Taking the mystery and fear out of cooking
If you are not familiar with cauliflower rice, allow me to explain. It contains no rice. It just looks like rice. It is made from the dry, knobbly parts that make the ‘flower’ bit of cauliflower.
The fact that it can be used in place of real rice means that if you are avoiding carbohydrates (rice, pasta, potatoes) for weight reasons, there is a vegetable alternative. And the beauty of it is, cauliflower doesn’t have a strong flavor, which makes pretending even easier.
Here we are teaming it with a juicy, savoury mushroom dish and the result is cheap, easy and suitable for vegetarians.
First the ‘rice’. There are several ways of doing this, but they all start with turning the cauli into rice.
Cut all the stalk off the bottom, much more severely than you would for cauliflower cheese. Cut the whole thing in half and take a big spike-shaped chunk out of the middle, then work on the smaller bits. You want to be left with knobbly balls of the flowery bits – they’re called florets. These are dry, while the stalk contains moisture – and that is the last thing we need here.
Cut individual florets or break them off with your hands and then cut the mini stalks off.
What happens next depends on the quality and sophistication of your kitchen equipment. If you have a flashy food processor you can reduce this to rice easily.
With a less expensive, basic blender, put the florets in and blitz them. You may find yourself shaking the thing about or prodding the cauli with a wooden spoon to uncake it and expose it to the blades.
If this seems like hard work, think of it as a DIY job. Sometimes you have to wreck something before you can fix the situation.
The lower end of the scale, if you don’t have a blender, is to grate the florets by hand. With a bit of care, this may in fact be the most effective method of all.
Eventually you will have something white (ish) and grainy that looks a bit like rice but more like couscous.
METHOD (THE RICE)
You could simply put it in the microwave for a minute or two on high. That would cook it but it will probably be a bit mushy, clumpy.
You could put a thin (1cm) layer in a baking tray, mix in a little olive oil and bake it for 20 minutes on 200.
Or, and this is probably the best, take a big frying pan and dry fry it – i.e. no oil. Just get the pan nice and hot and give the cauli a fright for ten minutes, stirring and shaking to make sure it’s done evenly and doesn’t burn. You can tart it up later.
METHOD (THE MUSHROOMS)
Choose the tastiest variety you can find. The little white ones will do if there is nothing else, but brown ones have more flavor. The big ones the size of your hand are not really for this – they’re like substitute steaks.
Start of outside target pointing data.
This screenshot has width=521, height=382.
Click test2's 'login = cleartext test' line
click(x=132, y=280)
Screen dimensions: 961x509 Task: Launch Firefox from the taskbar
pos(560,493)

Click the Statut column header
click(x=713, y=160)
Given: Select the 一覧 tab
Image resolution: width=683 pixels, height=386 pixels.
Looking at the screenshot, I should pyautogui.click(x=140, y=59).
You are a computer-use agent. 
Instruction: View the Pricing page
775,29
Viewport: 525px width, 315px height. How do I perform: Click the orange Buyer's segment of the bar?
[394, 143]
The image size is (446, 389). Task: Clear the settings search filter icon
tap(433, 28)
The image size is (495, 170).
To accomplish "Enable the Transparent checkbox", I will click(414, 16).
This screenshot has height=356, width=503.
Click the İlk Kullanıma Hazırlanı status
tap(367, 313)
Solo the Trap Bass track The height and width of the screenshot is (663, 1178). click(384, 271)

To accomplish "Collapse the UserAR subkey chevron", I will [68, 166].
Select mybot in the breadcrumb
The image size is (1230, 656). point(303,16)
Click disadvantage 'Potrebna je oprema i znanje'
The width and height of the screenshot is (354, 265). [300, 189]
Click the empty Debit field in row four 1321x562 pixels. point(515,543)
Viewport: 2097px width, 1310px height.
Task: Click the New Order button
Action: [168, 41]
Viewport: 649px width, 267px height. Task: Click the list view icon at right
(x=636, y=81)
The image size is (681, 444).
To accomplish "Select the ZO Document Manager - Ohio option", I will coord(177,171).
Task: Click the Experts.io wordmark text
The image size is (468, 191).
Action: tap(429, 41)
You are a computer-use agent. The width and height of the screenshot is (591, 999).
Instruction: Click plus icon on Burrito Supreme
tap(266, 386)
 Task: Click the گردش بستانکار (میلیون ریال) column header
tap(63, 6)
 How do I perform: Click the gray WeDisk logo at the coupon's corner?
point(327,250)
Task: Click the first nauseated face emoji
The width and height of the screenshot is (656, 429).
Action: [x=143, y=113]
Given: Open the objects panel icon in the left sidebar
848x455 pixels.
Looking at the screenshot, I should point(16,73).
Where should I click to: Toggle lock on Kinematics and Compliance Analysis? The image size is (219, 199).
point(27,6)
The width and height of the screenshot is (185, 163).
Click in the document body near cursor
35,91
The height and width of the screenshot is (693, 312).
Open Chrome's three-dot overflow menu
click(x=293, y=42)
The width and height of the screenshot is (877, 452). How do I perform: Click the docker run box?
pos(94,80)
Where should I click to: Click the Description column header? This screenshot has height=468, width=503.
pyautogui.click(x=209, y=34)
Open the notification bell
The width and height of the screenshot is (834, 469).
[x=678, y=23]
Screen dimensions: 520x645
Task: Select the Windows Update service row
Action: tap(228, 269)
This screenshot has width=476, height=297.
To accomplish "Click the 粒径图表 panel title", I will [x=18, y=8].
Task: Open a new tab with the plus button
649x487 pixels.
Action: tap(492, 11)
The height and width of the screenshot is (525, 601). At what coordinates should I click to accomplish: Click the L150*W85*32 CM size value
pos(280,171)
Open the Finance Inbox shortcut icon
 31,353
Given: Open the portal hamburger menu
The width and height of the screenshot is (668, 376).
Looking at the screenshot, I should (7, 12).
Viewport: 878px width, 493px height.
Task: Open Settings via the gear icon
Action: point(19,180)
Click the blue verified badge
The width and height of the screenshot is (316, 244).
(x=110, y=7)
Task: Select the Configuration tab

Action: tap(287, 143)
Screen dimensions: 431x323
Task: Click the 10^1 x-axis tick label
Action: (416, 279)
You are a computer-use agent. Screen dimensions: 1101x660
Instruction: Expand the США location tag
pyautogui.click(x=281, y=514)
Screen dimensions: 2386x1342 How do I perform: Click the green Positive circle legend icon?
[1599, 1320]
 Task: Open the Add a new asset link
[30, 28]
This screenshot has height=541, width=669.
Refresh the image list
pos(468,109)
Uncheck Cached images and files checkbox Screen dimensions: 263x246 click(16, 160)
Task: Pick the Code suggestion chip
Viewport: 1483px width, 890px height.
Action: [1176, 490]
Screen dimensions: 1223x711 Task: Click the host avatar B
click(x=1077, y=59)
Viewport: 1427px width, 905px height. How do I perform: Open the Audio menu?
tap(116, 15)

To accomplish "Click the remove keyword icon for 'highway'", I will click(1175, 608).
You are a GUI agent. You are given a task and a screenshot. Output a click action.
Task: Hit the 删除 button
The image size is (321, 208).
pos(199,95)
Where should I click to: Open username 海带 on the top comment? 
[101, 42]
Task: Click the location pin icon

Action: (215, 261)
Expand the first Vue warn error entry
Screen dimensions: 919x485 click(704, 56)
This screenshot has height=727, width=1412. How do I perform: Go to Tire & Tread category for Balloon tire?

Slice the mushrooms up quite thin, a quarter of a centimeter or so.
Chop some onions and garlic and fry them gently until the onions are soft. Add the mushrooms and cook them gently, sprinkling them with celery salt, ground black pepper and Worcestershire sauce. When the mushrooms are soft and succulent, splosh in a little red wine(just a glug), the same amount of water and half a vegetable stock cube. Cook, stirring occasionally, for another five minutes.
Serve the ‘rice’ in a pile with a dip in the middle, where you pile in the mushrooms.
So you’ve got vegetables, the appearance of rice, and some simple and delicious mushrooms with a tasty gravy.